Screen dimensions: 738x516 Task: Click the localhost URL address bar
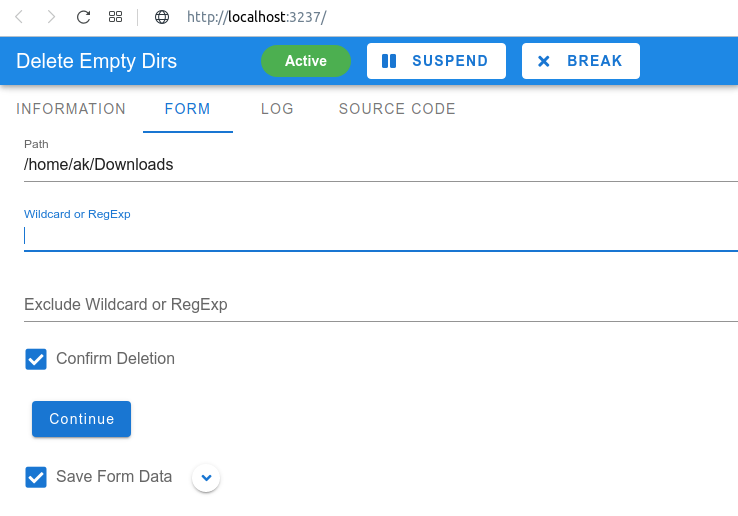(x=257, y=17)
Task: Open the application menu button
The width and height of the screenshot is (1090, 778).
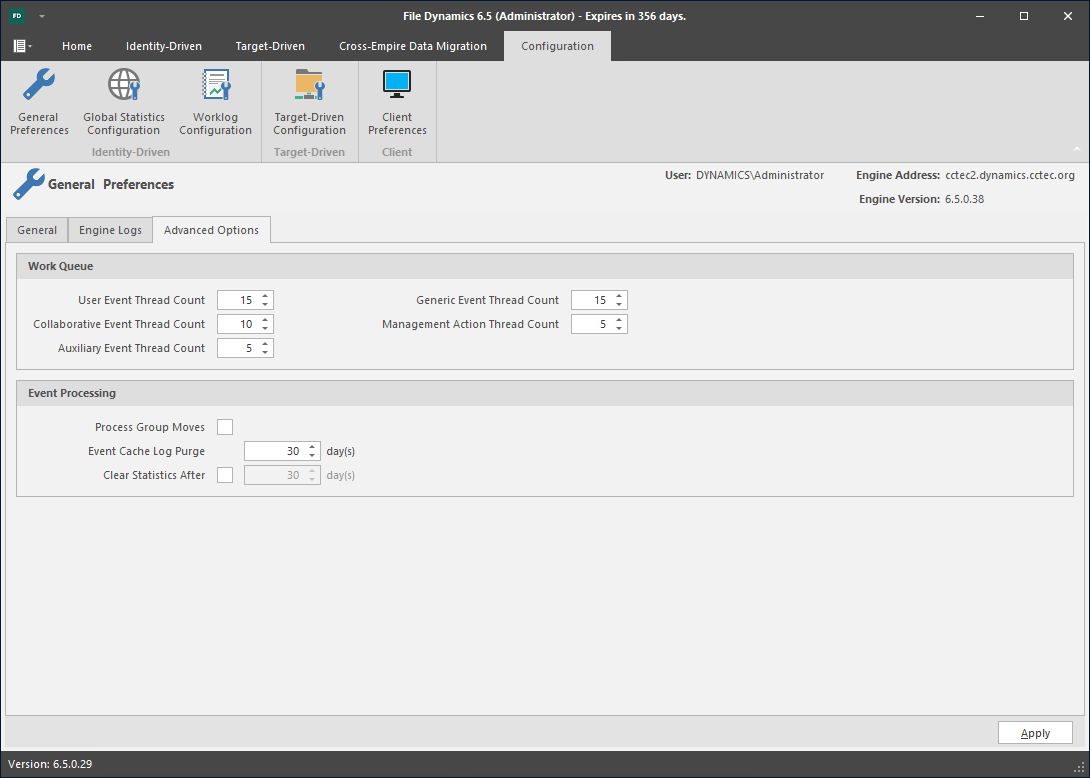Action: 22,46
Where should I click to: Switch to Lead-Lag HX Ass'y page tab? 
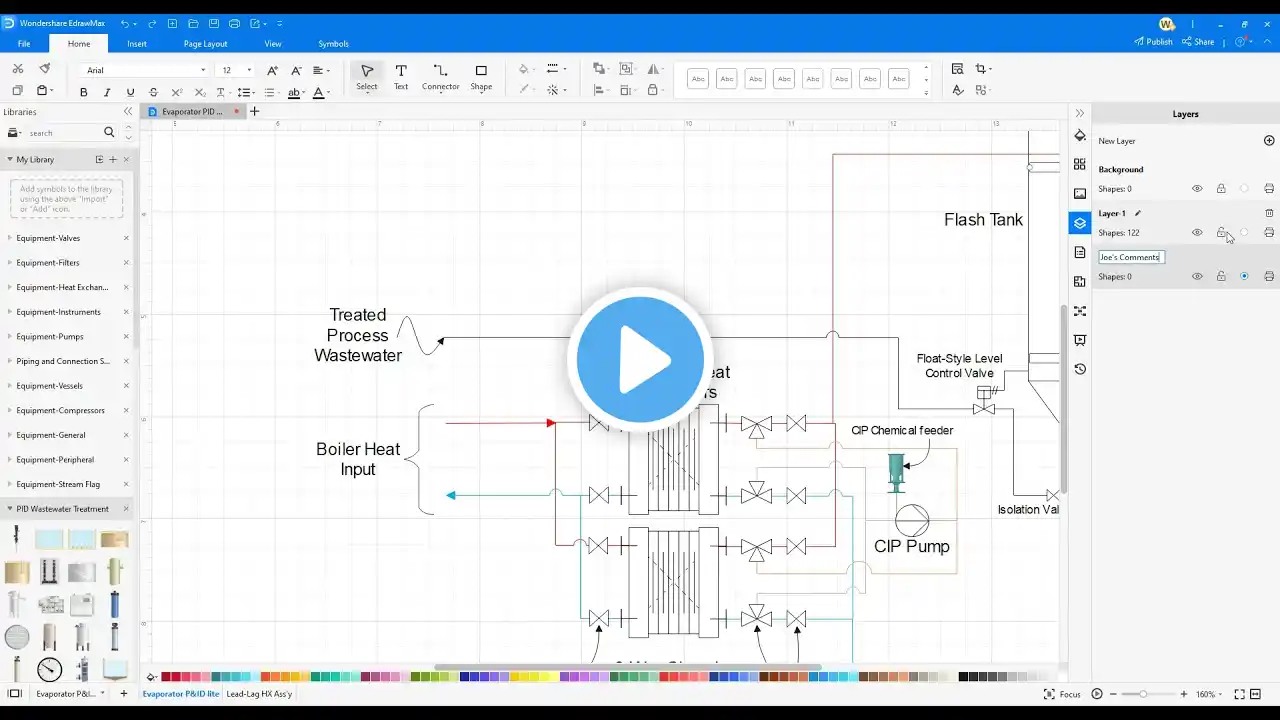tap(259, 693)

........

Stated exercise -> Can you lay out every line of the records above as a Markdown table with the columns Row and Text, numbering the rows in order, skipping blank lines, and leaving the pictures out?

Response for this exercise ->
| Row | Text |
|---|---|
| 1 | Screen dimensions: 738x516 Task: Click the localhost URL address bar |
| 2 | (x=257, y=17) |
| 3 | Task: Open the application menu button |
| 4 | The width and height of the screenshot is (1090, 778). |
| 5 | Action: 22,46 |
| 6 | Where should I click to: Switch to Lead-Lag HX Ass'y page tab?  |
| 7 | tap(259, 693) |